AUSGEWÄHLTER TEXTAUSZUG
Die Berechtigung zur ärztlichen Schwangerschaftsunterbrechung besteht heute nur bei Vorliegen einer medizinischen Indikation. Weite Kreise fordern die Erweiterung dieser Berechtigung für die sogenannte soziale und für die eugenetische Indikation. Im letzten Fall soll die Straffreiheit der Schwangerschaftsunterbrechung gegeben sein, wenn mit ausreichender Wahrscheinlichkeit die Entstehung eines erblich belasteten Kindes zu erwarten ist. In der Arbeit für die geistig Gebrechlichen ist diese Frage auch im Rahmen unserer Anstalten von nicht geringer Bedeutung.

Die Konferenz ist grundsätzlich der Auffassung, daß ein deutlicher Unterschied zwischen der Verhütung der Entstehung erbkranken Lebens und der Vernichtung entstandenen Lebens ist. Sie lehnt eine Ausdehnung der eugenetischen Indikation für die Schwangerschaftsunterbrechung ab. Die Achtung vor dem Leben verpflichtet uns, auch solche Not als Teil einer Gesamtschuld zu tragen. Sollte ärztlicherseits in Verbindung mit anderen Gesichtspunkten die Unterbrechung angezeigt erscheinen, so empfiehlt die Konferenz die schriftliche Festlegung des Beschlusses auf Grund eines Konsiliums unter Zuziehung eines Amtsarztes oder Universitätslehrers.



Quelle: Hans Harmsen, „Gegenwartsfragen der Eugenik“ (1931), in Anneliese Hochmuth, Spurensuche: Eugenik, Sterilisation, Patientenmorde und die v. Bodelschwinghschen Anstalten Bethel 1929-1945, herausgegeben von Matthias Benad in Verbindung mit Wolf Kätzner und Eberhad Warns. Bielefeld: Bethel-Verlag, 1997, S. 227-30.

BEREITGESTELLTE DATEN
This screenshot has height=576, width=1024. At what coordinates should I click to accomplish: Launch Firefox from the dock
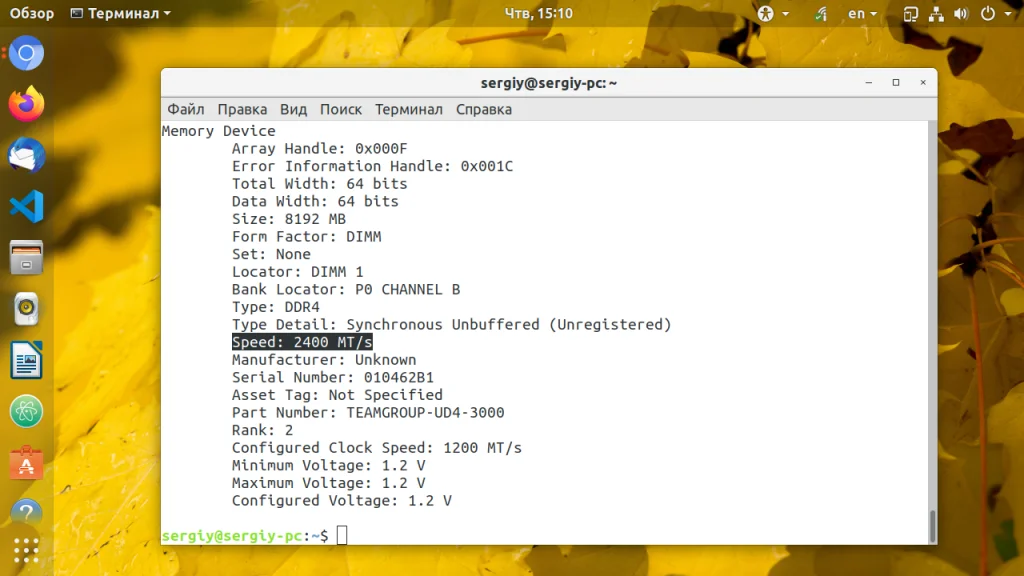[26, 104]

AUFGABE
Übersetzen Sie bitte diesen Satz aus dem Textauszug zur Schwangerschaftsunterbrechung ins Englische: „Die Berechtigung zur ärztlichen Schwangerschaftsunterbrechung besteht heute nur bei Vorliegen einer medizinischen Indikation.“ Die Daten sind eigenständiges Material und gehören nicht zum Textauszug.

IHRE ANTWORT
Today, authorization for a physician to terminate a pregnancy exists only when there is a medical indication.